Spanish museum in embarrassing climbdown over Goya painting
The Prado museum said the attribution was changed back to Goya to ‘reflect the ongoing debate around the origin of the painting’
To many admirers of Francisco de Goya, The Colossus is one of the Spanish master’s greatest works, which conveys a sense of menace and the political upheaval through which the artist lived.
Yet despite the importance of the work, it has been dogged by mystery.
Nobody knows if Goya really painted it or not.
In 2008, the art world was stunned when an expert declared that there might be one problem – it could have been the work of a little-known assistant rather than Goya himself.
Manuel Mena, the then curator of 18th century art at Madrid’s Prado Museum, wrote a report saying that The Colossus could have been painted by Asensio Julia, an assistant in Goya’s workshop.
Now, 13 years later, Madrid’s Prado Museum has changed tack once more, conceding that the painting, also known as The Giant, could once again be “attributed to Goya”.
A source at Spain’s foremost art museum told The Independent this was to “reflect ongoing debate around the origin of the painting not to say it was by Goya”.
In 2008, Mena, who carried out a detailed analysis of the picture, claimed the initials in the bottom left corner read “AJ”.
He told Goya experts at the Prado he believed this meant the painting could have been by Julia, who is thought to have collaborated with Goya on the frescoes of the San Antonio de Florida church in Madrid.
Assistants in Goya’s studio were known to do copies of some of his works, particularly those of kings and queens.
Goya experts remain critical of the Prado’s original decision to question the authorship of such an influential work.
Jesusa Vega, professor at the Autonomous University of Madrid, said Mena based his theory on a “good eye” for details of the painting.
“Science has its protocols and this means to investigate something there has to be a good method and the ‘eye’ is the denial of this and in this respect there is no consensus,” she told a Spanish newspaper.
A spokesperson for the Prado said: “We have changed the attribution as part of a re-organisation of 19th century works. It seemed the right time to do this to reflect the ongoing debate over the authorship of the work but we are not saying it was by Goya.”
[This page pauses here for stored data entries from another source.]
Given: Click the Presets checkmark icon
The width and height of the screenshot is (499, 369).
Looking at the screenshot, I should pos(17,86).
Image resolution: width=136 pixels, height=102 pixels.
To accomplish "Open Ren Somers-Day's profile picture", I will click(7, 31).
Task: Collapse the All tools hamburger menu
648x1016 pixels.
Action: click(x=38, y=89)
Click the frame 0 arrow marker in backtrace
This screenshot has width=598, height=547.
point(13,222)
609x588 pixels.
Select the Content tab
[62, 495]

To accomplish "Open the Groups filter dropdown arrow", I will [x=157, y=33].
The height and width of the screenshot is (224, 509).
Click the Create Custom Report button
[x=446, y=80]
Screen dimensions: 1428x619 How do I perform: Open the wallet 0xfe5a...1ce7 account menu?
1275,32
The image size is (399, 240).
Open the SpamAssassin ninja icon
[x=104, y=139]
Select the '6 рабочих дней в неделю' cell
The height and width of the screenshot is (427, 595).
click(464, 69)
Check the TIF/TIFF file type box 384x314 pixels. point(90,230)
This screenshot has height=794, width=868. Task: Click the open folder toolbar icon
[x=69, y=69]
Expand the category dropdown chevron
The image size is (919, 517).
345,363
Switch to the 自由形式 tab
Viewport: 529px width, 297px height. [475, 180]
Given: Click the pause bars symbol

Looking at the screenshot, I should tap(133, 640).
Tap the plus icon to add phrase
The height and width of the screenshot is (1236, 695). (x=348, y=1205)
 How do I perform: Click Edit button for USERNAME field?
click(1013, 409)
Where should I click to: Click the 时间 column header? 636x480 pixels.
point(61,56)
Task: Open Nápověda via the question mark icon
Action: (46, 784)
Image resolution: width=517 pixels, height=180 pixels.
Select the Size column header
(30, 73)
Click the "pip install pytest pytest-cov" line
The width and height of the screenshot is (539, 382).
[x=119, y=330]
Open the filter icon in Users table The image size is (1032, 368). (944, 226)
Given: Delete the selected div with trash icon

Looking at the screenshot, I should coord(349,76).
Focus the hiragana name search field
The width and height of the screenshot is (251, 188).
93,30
Nigel Glendinning, the British art historian who died in 2013, said the inscription in a partly obscured section of The Colossus was “XVIII” and that the numerals corresponded with a painting called The Giant – an alternative name for The Colossus – in an inventory of Goya’s work dating from 1812.
“I never said it would be impossible that [someone else] might have intervened in the work of Goya, but the painting is too audacious to be by Asensio Julia, because of the centrifugal strength of the composition and its iconic power. I hope to be able to see the study and the proof,” he told ABC newspaper in 2008.
It is not the first time that experts have doubted that Goya painted The Colossus.
In 2001, the British art historian Juliet Wilson-Bareau claimed that it, and another work, The Milkmaid of Bordeaux, had been created by others.
Her theory was supported by Mena who said that doubts had existed about both the paintings for some time.
They said the Milkmaid could have been painted by Maria del Rosario Weiss, the child of Goya’s lover Leocadia Zorilla de Weiss, who lived with him.
The Prado denied the claims.
Considered one of the world’s first modern artists, Goya was capabable of bringing an incisive view to all facets of humanity.
The Colossus, which is dominated by the figure of a giant, was painted during the Peninsular war against France between 1808 and 1814.
Experts have interpreted the figure of the giant, looming over figures of people in a valley, as that of the Spanish people emerging to expel the French invaders who occupied Spain at the time.